J'y suis né, j'ai développé un rapport avec la ville qui n'est pas simplement de circonstance, c'est en moi depuis toujours. Mes parents parlaient de cette période comme un âge d'or, j'ai fais l'amalgame avec Hollywood, avec tout le reste. Pendant des années, je ne me suis intéressé qu'à la culture de LA, comme un filtre. Dans les années 80, si quelque chose ne venait pas de LA, je ne m'y intéressais pas. Maintenant que j'ai sorti la ville de mon système, je peux explorer le reste du monde, connu ou inconnu, avec cette grille que j'ai dégagée de mon expérience urbaine.

As-tu lu les deux livres de Mike Davis sur le sujet ? City of Quartz et Au delà de Blade Runner ?
J'ai lu City of Quartz quand je suis retourné à LA la première fois, ça m'a beaucoup impressionné. Davis a plus fait pour la SF que tous les auteurs narratifs traditionnels. Il a, en quelque sorte, montré du proto-cyberpunk en action - un point de départ qui pourrait déboucher, potentiellement, sur la structure permettant l'émergence d'un monde gibsonnien. C'est effarant - c'est ça, la SF, pour moi. Quelque chose qui sert à décoder l'instant présent, pas le futur, encore moins le passé.

Dans "Minuscules flocons de neige depuis dix minutes" tu te penches à la manière de Don Delillo (ou, oserais-je dire, Roland Barthe) sur les figures de la mythologie contemporaines. Ici c'est Godzilla. Que signifient t'elles pour toi ?
Je n'aime pas m'ennuyer.

J'agis aussi dans un référent culturel qui m'est propre, comme celui des mascottes de paquets de céréales.

Cette surface, c'est, d'une part, un moyen de rappeller toutes les narrations passées, et ensuite d'éviter la nostalgie, ma pire ennemie.

Il y a également toute la théorie de la conspiration et les fantasmes autour de Disney qui alimentent ton roman.
Disney a une place très spéciale dans ma vie, puisque jusqu'à mon adolescence, ma seule culture était celle de Disney.

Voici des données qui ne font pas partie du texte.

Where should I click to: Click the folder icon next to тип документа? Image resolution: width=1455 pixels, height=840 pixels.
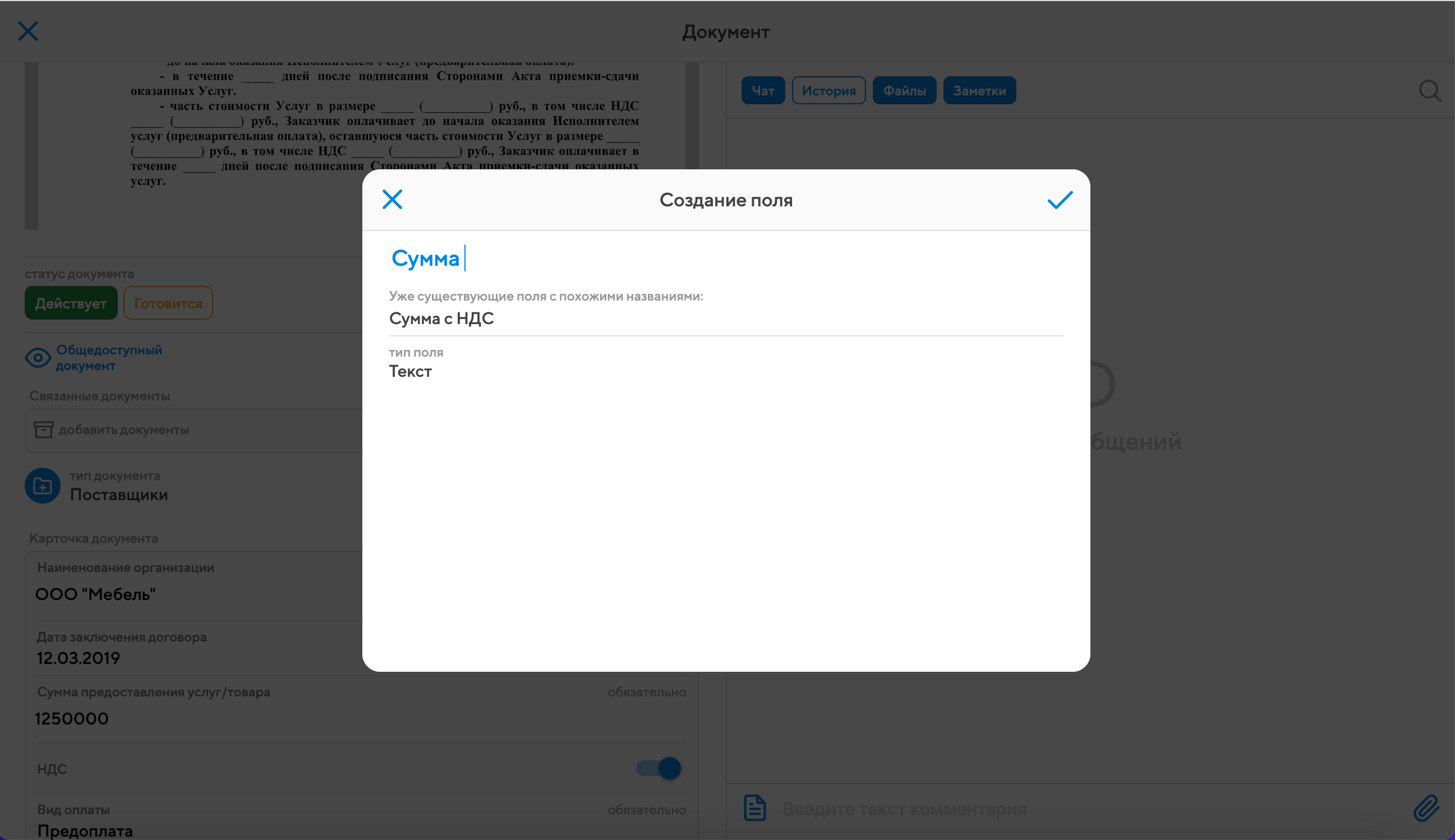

J'ai par la suite développé toute un rapport au monde de Disney comme un monde intime, comme une expérience presque. Ca avait autant de valeur que ce que j'avais vécu. Quand je suis entré en crise, j'ai démoli Disney et ses valeurs, mais j'y ai laissé un bout de moi, parceque j'y croyais, vraiment. C'était ma vie, Ariel était ma fiançée, Baloo mon meilleur ami. J'ai failli ne pas m'en remettre, il m'a fallu des années pour redevenir moi-même. Je suis en train d'écrire sur le sujet, c'est compliqué, c'est très intime, mais je crois que ça va pouvoir servir à des gens, de voir comment on peut se laisser bouffer par un système de valeurs.

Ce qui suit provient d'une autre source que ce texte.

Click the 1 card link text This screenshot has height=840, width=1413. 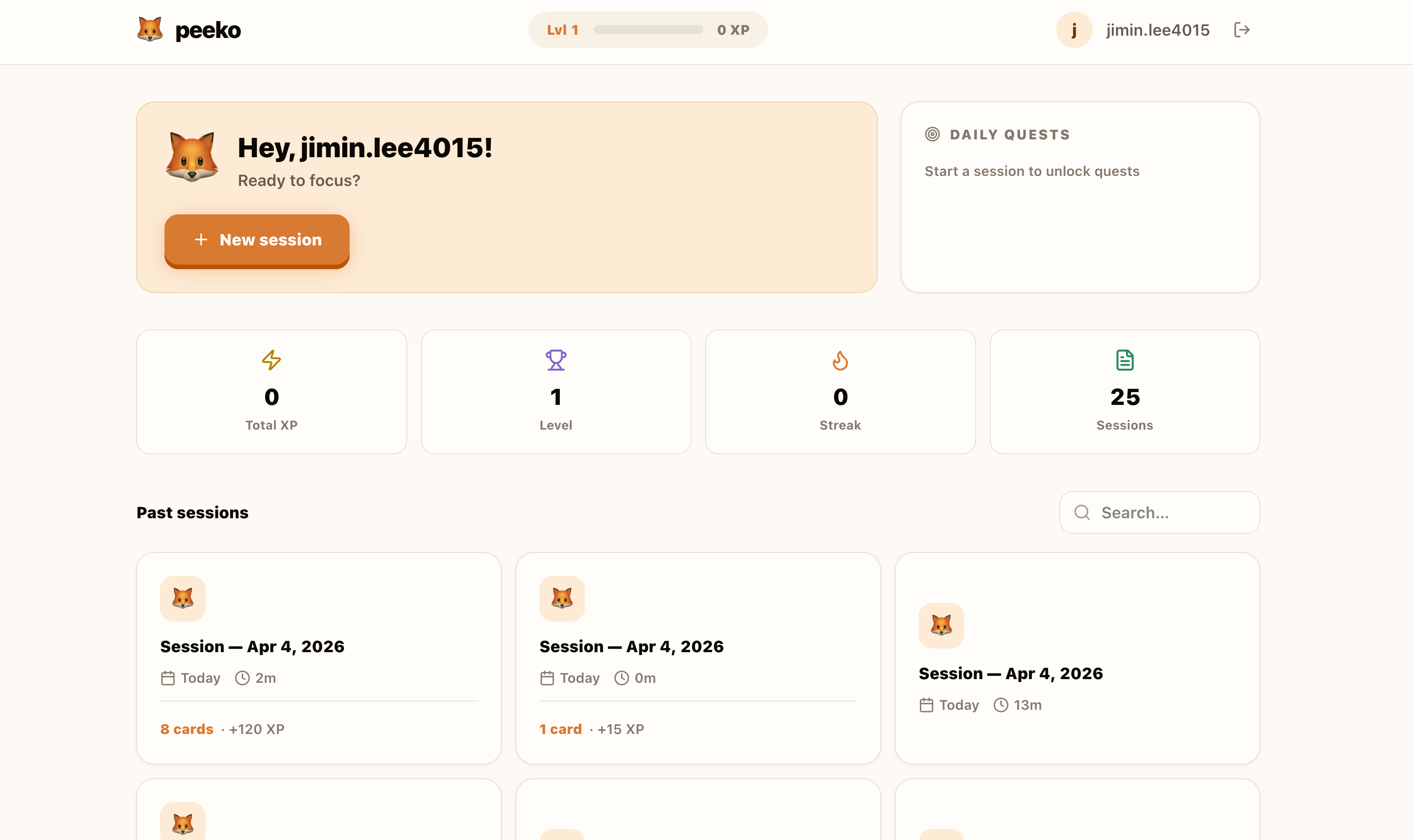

Il est également question de jeux vidéos, de société de création d'animation, etc. toute une part de la réalité connectée dans laquelle nous vivons ? Es-tu un enfant des jeux vidéos toi aussi ?
Jusqu'ici, l'histoire du jeu vidéo est confondue avec la mienne. Je n'ai pas à "prendre" la culture d'autres - c'est d'ailleurs ce qui m'a sauvé de Disney. Depuis tout petit, je veux faire du jeu vidéo. Mes premières créations étaient des jeux d'ombres sur les appuis-tête de la voiture de mes parents, pendant la route de nuit, en rentrant des vacances. J'y voyais des paysages de fin du monde, j'y dirigeais des chars d'ombre par ma seule pensée, j'essayais d'influencer la lumière. C'est très excitant d'évoluer dans un art où tout reste à faire. Je ne m'intéresse pas tant au jeu (même si je joue à tout ce qui sort) qu'aux univers, qu'aux motifs, aux gestes. Les mondes persistants sont clairement, pour moi, la narration du présent. J'ai toujours conçu mes livres en termes d'univers complets, de paysages, où je fais évoluer des choses, plus ou moins narratives. Je voudrai creuser l'idée d'un monde virtuel noétique, un internet de l'esprit, du msn sur bloc notes, des cartons comme ordinateurs.

Tu cites de nombreux noms de musiciens dans tes romans. Quelle est la part de la musique dans ton processus créatif ?
Elle était très importante au début, maintenant j'ai besoin de calme. Plutôt, des sons autour de moi. Je vis dans un endroit où il y a autant de plantes et d'oiseaux que de ronflements d'ordinateurs.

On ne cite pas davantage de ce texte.